## Instrucciones
Imprime sin ningún cambio el tramo de los datos que va desde la línea que contiene "Identify the click" hasta la que contiene "RSS (202, 93)", ambas incluidas.

## Sección de datos

>>

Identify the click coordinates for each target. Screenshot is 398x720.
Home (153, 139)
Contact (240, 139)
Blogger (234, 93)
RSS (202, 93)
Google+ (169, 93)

<<
>>

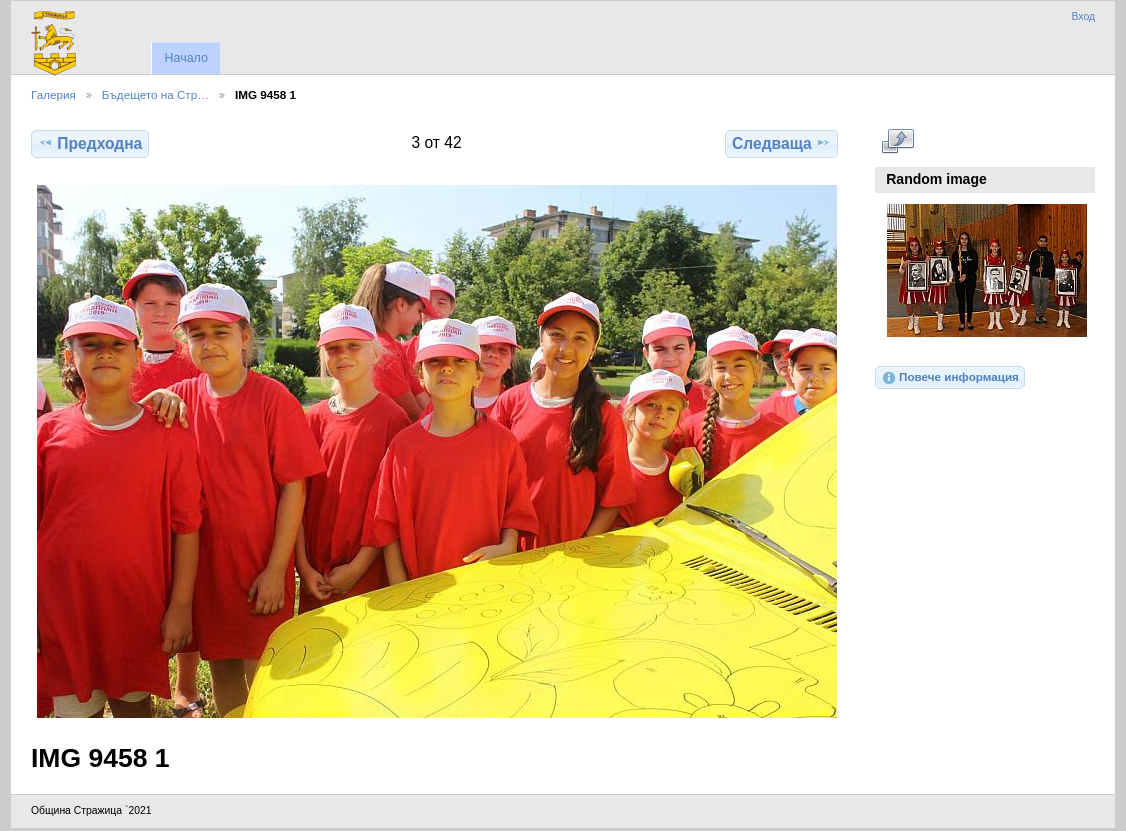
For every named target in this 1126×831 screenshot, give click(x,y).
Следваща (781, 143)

<<

## Resultado
Identify the click coordinates for each target. Screenshot is 398x720.
Home (153, 139)
Contact (240, 139)
Blogger (234, 93)
RSS (202, 93)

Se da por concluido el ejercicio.